*** Material supplied ***
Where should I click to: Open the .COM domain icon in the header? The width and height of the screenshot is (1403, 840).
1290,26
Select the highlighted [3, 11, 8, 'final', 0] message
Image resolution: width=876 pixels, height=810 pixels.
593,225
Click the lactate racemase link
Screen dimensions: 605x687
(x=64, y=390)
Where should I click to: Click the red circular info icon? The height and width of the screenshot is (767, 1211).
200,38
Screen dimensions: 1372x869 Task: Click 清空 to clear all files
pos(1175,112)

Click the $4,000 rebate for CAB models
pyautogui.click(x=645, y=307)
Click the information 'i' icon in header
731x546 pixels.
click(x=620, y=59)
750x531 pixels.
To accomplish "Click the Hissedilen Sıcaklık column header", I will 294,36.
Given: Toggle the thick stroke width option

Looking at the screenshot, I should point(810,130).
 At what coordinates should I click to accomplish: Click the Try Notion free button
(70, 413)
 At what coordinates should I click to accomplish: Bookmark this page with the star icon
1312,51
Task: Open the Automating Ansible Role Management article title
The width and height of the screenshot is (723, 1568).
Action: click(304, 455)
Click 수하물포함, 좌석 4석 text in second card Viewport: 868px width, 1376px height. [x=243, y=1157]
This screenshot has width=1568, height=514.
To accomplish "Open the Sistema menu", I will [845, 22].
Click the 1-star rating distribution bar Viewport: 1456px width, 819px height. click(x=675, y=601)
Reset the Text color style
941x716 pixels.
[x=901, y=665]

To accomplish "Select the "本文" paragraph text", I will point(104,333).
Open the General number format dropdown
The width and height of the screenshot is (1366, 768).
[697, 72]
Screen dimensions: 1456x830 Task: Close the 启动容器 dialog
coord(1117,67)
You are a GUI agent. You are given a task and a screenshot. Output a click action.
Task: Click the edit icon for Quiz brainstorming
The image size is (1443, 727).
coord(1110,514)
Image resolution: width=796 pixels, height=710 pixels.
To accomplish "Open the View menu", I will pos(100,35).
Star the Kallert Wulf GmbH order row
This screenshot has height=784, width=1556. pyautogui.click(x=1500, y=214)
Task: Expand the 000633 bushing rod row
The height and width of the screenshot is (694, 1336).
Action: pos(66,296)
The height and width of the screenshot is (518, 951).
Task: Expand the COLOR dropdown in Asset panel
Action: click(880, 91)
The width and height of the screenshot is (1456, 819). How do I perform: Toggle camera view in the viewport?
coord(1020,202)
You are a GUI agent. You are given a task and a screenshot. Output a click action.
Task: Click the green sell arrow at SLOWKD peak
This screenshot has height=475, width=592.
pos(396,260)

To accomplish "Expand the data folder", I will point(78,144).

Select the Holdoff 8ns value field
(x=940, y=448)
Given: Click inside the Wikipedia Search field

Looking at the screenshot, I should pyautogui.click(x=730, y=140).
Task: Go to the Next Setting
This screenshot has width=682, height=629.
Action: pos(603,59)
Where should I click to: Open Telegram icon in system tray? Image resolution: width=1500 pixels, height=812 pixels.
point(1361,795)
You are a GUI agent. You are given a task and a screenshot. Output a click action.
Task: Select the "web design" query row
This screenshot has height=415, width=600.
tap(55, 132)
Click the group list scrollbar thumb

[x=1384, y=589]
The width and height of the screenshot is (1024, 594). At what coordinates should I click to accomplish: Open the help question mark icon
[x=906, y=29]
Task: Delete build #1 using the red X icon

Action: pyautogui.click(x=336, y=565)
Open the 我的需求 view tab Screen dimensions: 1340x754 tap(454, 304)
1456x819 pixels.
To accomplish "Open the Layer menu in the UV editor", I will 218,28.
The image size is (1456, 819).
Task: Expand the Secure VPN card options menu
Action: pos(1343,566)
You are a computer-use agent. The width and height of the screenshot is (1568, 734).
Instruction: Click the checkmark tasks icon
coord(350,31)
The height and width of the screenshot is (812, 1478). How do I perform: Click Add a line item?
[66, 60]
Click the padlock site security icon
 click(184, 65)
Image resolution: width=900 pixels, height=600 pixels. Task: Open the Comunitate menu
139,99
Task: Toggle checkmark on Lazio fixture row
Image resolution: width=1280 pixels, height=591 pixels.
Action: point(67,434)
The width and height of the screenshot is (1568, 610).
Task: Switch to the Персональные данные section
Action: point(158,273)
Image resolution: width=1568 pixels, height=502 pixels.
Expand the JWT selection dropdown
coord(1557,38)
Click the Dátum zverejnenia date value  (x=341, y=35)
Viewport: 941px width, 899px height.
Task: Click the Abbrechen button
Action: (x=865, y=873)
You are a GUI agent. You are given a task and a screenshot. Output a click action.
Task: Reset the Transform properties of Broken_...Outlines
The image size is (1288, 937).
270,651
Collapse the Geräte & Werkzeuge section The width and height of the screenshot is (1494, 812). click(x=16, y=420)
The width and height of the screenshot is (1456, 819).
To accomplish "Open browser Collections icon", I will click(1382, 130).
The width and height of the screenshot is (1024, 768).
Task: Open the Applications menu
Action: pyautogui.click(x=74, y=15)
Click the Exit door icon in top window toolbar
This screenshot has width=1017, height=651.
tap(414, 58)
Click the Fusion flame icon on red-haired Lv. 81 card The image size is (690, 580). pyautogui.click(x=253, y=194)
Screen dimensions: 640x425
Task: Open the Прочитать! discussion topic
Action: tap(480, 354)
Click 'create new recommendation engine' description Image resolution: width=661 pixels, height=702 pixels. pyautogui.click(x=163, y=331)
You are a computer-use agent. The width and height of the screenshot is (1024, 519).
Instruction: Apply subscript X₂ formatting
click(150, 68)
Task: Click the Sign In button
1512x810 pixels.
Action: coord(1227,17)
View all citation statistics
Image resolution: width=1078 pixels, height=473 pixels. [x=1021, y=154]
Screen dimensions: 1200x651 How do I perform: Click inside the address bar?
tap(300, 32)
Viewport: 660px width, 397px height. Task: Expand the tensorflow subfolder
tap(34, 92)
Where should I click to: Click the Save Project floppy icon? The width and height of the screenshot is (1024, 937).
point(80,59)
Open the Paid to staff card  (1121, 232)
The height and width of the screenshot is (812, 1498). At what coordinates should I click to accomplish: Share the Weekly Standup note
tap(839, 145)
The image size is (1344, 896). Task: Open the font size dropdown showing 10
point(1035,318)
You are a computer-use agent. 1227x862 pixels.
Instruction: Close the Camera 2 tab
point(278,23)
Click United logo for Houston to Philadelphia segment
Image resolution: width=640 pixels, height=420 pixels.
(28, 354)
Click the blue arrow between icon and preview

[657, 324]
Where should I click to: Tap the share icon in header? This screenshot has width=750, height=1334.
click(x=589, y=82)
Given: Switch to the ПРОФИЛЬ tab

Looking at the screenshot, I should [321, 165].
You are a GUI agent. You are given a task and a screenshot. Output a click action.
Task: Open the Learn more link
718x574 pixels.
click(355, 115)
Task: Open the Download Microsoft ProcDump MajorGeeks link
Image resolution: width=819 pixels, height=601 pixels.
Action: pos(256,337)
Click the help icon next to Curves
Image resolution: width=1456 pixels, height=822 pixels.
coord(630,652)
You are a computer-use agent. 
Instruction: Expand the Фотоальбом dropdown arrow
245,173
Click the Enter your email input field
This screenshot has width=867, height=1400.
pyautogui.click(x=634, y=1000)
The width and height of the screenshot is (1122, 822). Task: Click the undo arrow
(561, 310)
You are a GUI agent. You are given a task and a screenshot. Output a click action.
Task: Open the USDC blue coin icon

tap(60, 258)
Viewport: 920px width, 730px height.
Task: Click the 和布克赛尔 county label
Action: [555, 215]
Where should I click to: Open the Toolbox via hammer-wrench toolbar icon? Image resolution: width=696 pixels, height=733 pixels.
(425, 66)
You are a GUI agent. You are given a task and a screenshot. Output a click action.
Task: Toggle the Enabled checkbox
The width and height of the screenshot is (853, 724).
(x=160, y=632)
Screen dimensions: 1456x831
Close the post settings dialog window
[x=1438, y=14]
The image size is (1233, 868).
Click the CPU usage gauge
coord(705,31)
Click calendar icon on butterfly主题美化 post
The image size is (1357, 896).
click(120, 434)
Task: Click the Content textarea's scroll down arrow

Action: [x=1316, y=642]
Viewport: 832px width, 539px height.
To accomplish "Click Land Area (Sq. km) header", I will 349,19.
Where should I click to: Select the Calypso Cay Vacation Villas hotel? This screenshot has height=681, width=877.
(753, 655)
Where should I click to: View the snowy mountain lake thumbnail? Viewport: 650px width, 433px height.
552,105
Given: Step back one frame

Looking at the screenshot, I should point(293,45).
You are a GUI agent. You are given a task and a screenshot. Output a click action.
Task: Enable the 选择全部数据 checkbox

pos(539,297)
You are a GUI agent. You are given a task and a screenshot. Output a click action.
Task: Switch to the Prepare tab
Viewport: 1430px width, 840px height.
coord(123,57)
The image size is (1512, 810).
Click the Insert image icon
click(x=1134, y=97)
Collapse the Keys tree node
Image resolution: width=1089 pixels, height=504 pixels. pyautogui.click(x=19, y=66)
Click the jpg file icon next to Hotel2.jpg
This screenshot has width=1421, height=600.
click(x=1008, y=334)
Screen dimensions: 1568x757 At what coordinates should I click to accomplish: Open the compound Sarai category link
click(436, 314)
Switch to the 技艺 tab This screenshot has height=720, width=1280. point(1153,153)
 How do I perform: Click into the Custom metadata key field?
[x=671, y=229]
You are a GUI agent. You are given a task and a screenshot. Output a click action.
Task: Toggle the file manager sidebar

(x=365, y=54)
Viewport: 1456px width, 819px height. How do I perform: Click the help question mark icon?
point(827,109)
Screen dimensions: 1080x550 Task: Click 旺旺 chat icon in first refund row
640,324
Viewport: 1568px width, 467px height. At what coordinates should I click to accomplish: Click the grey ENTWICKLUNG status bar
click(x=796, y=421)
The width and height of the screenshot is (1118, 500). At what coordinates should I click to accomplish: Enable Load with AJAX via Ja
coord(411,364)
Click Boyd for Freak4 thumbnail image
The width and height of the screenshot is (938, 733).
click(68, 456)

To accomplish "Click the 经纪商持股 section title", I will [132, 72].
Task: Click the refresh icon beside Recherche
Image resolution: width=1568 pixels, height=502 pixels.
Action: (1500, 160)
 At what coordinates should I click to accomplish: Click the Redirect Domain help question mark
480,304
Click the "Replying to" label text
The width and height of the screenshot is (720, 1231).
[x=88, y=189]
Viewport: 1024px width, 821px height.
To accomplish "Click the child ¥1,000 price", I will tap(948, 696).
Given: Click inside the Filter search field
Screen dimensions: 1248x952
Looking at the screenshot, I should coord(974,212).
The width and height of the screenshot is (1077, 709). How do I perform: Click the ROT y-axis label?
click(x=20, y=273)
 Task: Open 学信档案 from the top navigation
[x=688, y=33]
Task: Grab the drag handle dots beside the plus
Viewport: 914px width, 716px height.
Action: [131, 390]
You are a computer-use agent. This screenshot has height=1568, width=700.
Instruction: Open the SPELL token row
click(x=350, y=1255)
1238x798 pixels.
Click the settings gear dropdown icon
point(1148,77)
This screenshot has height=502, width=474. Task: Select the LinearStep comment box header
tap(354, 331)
***
### [Problem to solve]
Copy out everything in the listing from the line containing "Where should I click to: View" down to the line containing "click(x=1008, y=334)", inclusive of both.

### [Task answer]
Where should I click to: View the snowy mountain lake thumbnail? Viewport: 650px width, 433px height.
552,105
Given: Step back one frame

Looking at the screenshot, I should point(293,45).
You are a GUI agent. You are given a task and a screenshot. Output a click action.
Task: Enable the 选择全部数据 checkbox

pos(539,297)
You are a GUI agent. You are given a task and a screenshot. Output a click action.
Task: Switch to the Prepare tab
Viewport: 1430px width, 840px height.
coord(123,57)
The image size is (1512, 810).
Click the Insert image icon
click(x=1134, y=97)
Collapse the Keys tree node
Image resolution: width=1089 pixels, height=504 pixels. pyautogui.click(x=19, y=66)
Click the jpg file icon next to Hotel2.jpg
This screenshot has width=1421, height=600.
click(x=1008, y=334)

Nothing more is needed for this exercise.